So I figure I’d better use it while I’ve got it.
I’ve been deeply interested in local trips, partly out of simplicity, but mostly out of desire for filling in blank spots on the map and connecting canyons and roads under my own power. Getting to know my home. In the last year it’s become increasingly obvious how lucky I am to live in this proximity to the mountains, that I can find contentment so quickly out the front door without touching car keys. Doing it in this style means more and more to me.
Getting to and from the canyon by bicycle is not much to speak of, other than that it possibly wins some amount of “style” points (in some circles known as stupidity) and that it must be factored into the cumulative fatigue of logistics planning. It’s one thing to do a hard canyon, another to be somewhat tired going in and know that your work will not be done at the end. The 35 miles to the trailhead was uneventful, save for being quite fortunate to hit overcast skies for the ~3000′ climb into the mountains. The 35 miles home was hot and slow for the first ten miles, graced with a tailwind that exactly matched my rolling speed, leaving me in dead air and heat radiating off the road. I walked as much of the uphill on the ride out, figuring 2.7 MPH pushing was just as good as 3.2 pedaling on the bike. When it’s that steep, what’s the point? Not to mention a bad case of chafing aggravated by pedaling due to wearing shorts with a soaking wet chamois through the entire push. I won’t do that again. But the final 25 miles were a neck-stiffening, nonstop 30+ MPH downhill; no complaints there, save for being buzzed by 4x4s too close for comfort and too many times on HWY 39. The downhill was another almost comical moment to reflect upon how the mind tends to want to be anywhere but where it is, hopping like a flea and grasping for whatever it can find. When climbing you dream of descents; when the neck stiffens on descents, you dream of getting off the bike…
And then there are those precious moments when you shut all that noise down and embrace whatever is happening because you’re simply alive.

==============================

_COMPLETE THE FOLLOWING_
a - In the passage about biking to the canyon, on which highway did 4x4s pass the writer too closely?
b - Write the next part of the passage about riding a bicycle to and from the canyon, starting right after its last sentence.

_DATASET EXTRACT_

==============================

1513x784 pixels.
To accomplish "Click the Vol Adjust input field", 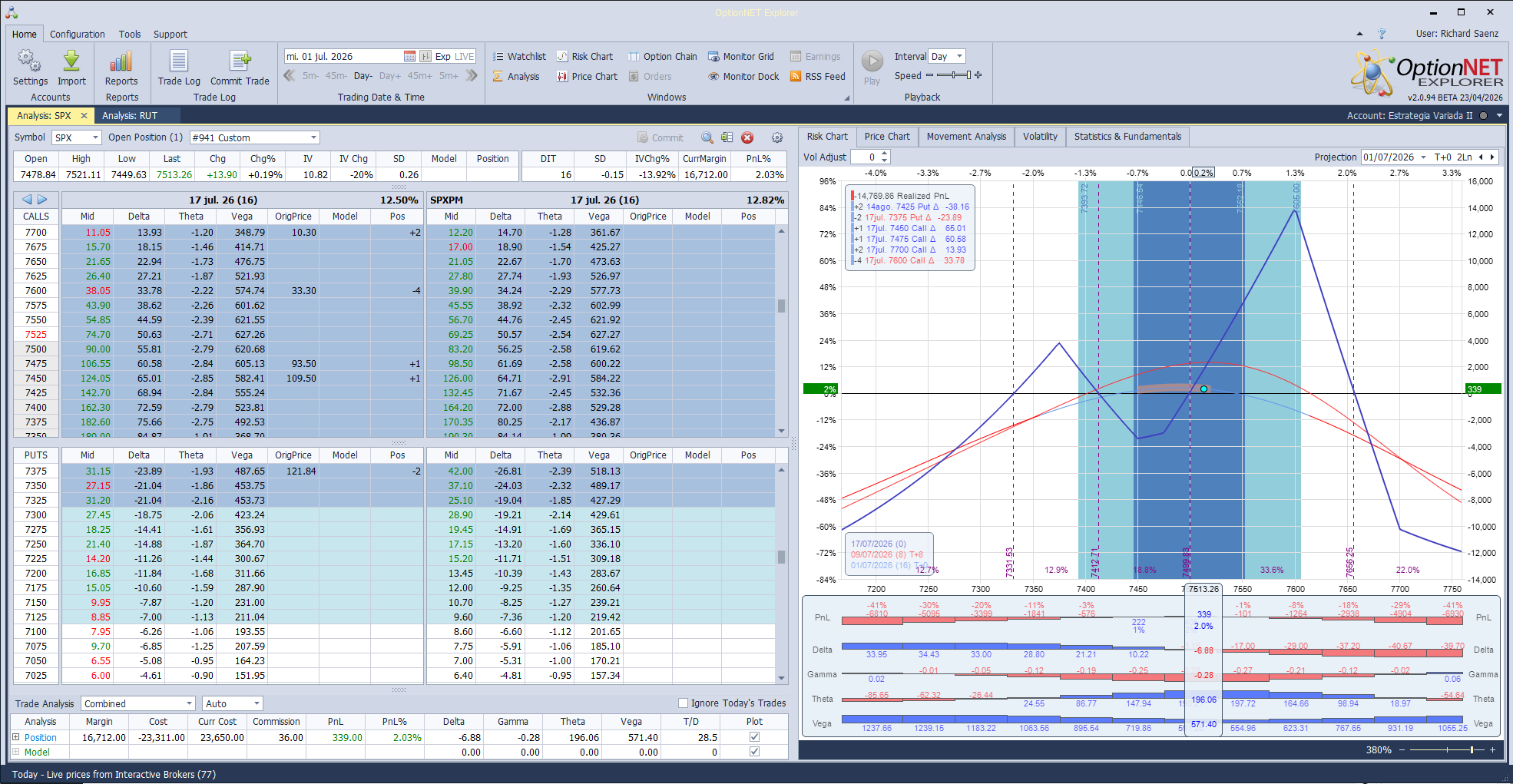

==============================

_RESULTS FOR EACH TASK_
a - HWY 39

b -
The real work was in the canyon, on foot. Mileage is all over the place; Harrison maps place the canyon at about 16 miles. CalTopo says the route is a bit over 14. Google Earth closer to 20. Regardless, all of the riding I was hoping to be able to do was quickly shut down and I found myself pushing continually from the first miles. And soon the terrain was rough enough that pushing became the wrong descriptor. Pushing implies the bike is working with me and rolling…but this was a battle. Bowling ball sized rocks, tangles, blowdowns, countless river crossings, and occasional boulders the size of cars, requiring pressing the bike overhead and climbing them.
The stupidity of pushing the bike through this canyon grew quite strong, pace being reduced to 1 MPH at best. Crossings were deep and fast enough in places that the bike was knocking me over if when I foolishly placed it upriver. In most places the canyon became so choked that walking in the river became the only reasonable choice; the banks only offered thorns, punctured tires, snags, and scratched up legs. So a good deal of the hike became stumbling through submerged boulders in knee deep water, dragging the bike at my side, and hiking through an overgrown tunnel that the river cut through the trees. A perfect way to be trapped for a bear encounter.
The first time I rounded a bend and we surprised each other. I was downriver and downwind and my sound was drowned out by the rushing water. The bear exploded off the edge of the stream and went crashing up an impossibly steep hillside, showing nothing but a giant cinnamon ass with a few bare spots. I worried it would run out of climbing in the rocks above and have to come down and challenge me for space but it made it over the top and disappeared. My pace doubled while the adrenaline lasted.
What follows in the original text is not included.